§ **Written instruction**: Please rewrite every line of these items, requests included, adding 87 to each number in the answer coordinates. Leave the pictures out of your answer.

§ **Exercise data**:
-- Begin --

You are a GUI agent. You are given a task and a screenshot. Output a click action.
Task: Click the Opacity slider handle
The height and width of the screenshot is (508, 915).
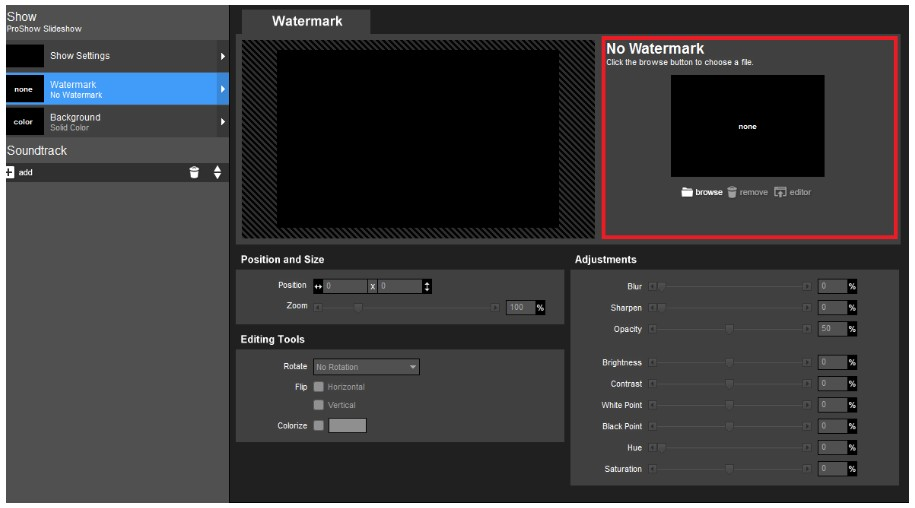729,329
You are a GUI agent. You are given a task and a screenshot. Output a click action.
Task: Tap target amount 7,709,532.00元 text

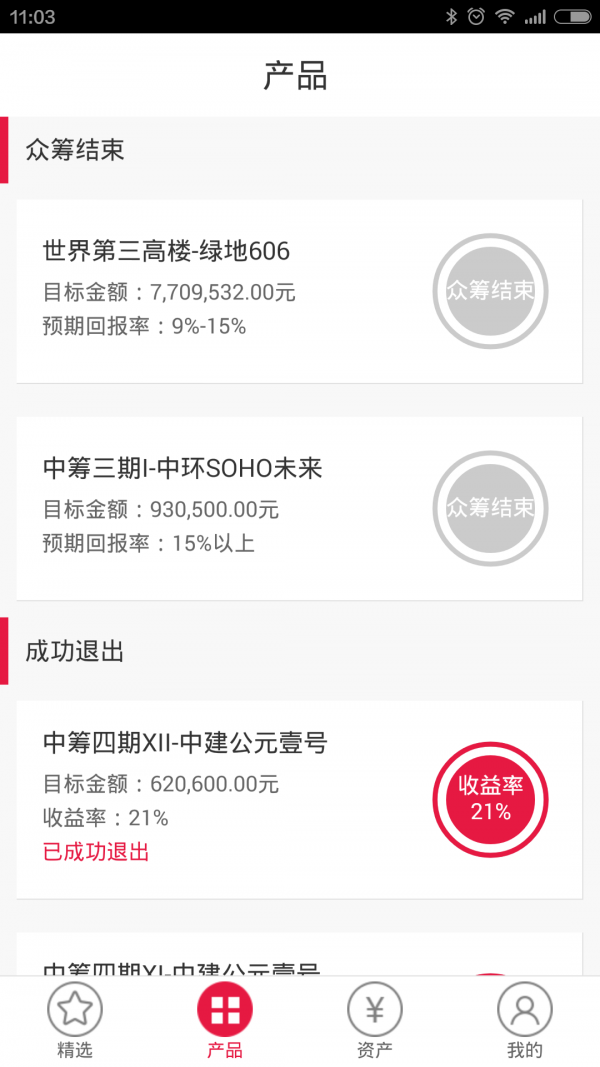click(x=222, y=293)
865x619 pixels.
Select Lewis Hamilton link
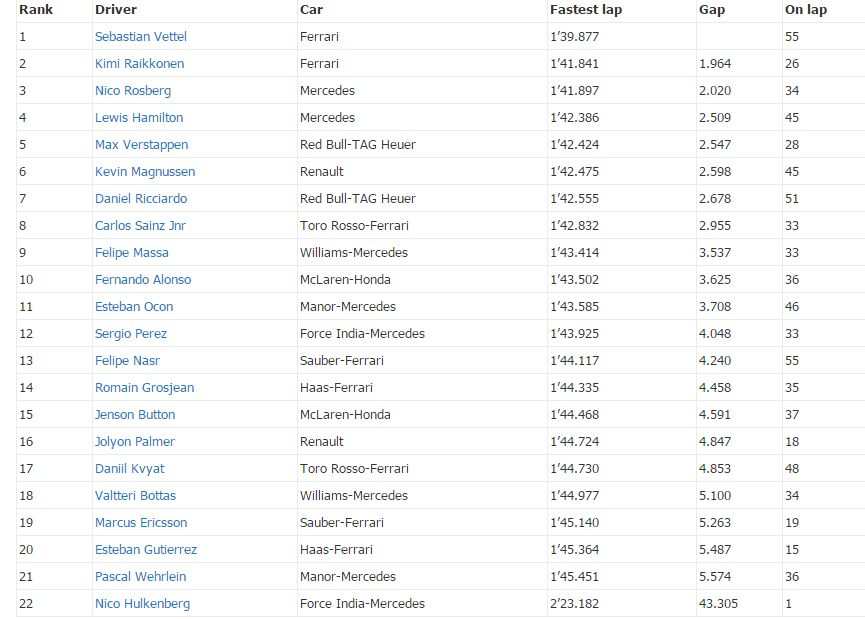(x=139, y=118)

-- End --

§ **Finished answer**:
You are a GUI agent. You are given a task and a screenshot. Output a click action.
Task: Click the Opacity slider handle
The height and width of the screenshot is (508, 915).
816,416
You are a GUI agent. You are given a task and a screenshot. Output a click action.
Task: Tap target amount 7,709,532.00元 text

click(x=309, y=380)
865x619 pixels.
Select Lewis Hamilton link
(x=226, y=205)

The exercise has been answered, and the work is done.